• WHAT TO DO
1: What region does the passage on EU development policy name as having a particularly acute lack of reliable data for tracking MDG progress?
2: Summarize the passage on EU development policy in two sentences.
3: List every action that the last paragraph of the passage on EU development policy says the EU should take.

Continue to encourage and support country-led approaches for deciding priority investments in support of MDGs, and promote the inclusion of MDG targets in developing countries own development strategies. MDG ownership should be seen as part of the wider governance commitments taken by partner countries, and part and parcel of the EU dialogue with them. High quality statistical data is crucial to monitor progress, accountability and rational policies. The lack of reliable, accurate data to track MDG progress is particularly acute in Africa.


The PCD Work Programme (see below) needs to be used proactively and early to guide EU decision making.


EU support for setting up sustainable fiscal and customs systems should be strengthened, building capacity and promoting good governance in tax matters.[7]


The EU should increase support to private sector development via the ACP Investment Facility and the EU-Africa Infrastructure Trust Fund; strengthen the capacity of the EIB to support EU development objectives; persist in working for a conclusion of the Doha Round; continue to work on tailored bilateral and regional trade agreements, including Economic Partnership Agreements; and advance further in the delivery of Aid for Trade.

• INFORMATION PROVIDED

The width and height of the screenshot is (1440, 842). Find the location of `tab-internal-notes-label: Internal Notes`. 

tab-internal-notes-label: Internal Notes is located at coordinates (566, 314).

• TASK RESPONSES
1: Africa.

2: The EU should keep supporting country-led approaches to MDG investment priorities and the inclusion of MDG targets in developing countries' own strategies, while recognizing that good statistical data, which is especially lacking in Africa, is crucial to tracking progress. It should also use the PCD Work Programme early to guide decisions, strengthen support for sustainable fiscal and customs systems, and back private sector development, trade agreements and Aid for Trade.

3:
- Increase support to private sector development via the ACP Investment Facility and the EU-Africa Infrastructure Trust Fund
- Strengthen the capacity of the EIB to support EU development objectives
- Persist in working for a conclusion of the Doha Round
- Continue to work on tailored bilateral and regional trade agreements, including Economic Partnership Agreements
- Advance further in the delivery of Aid for Trade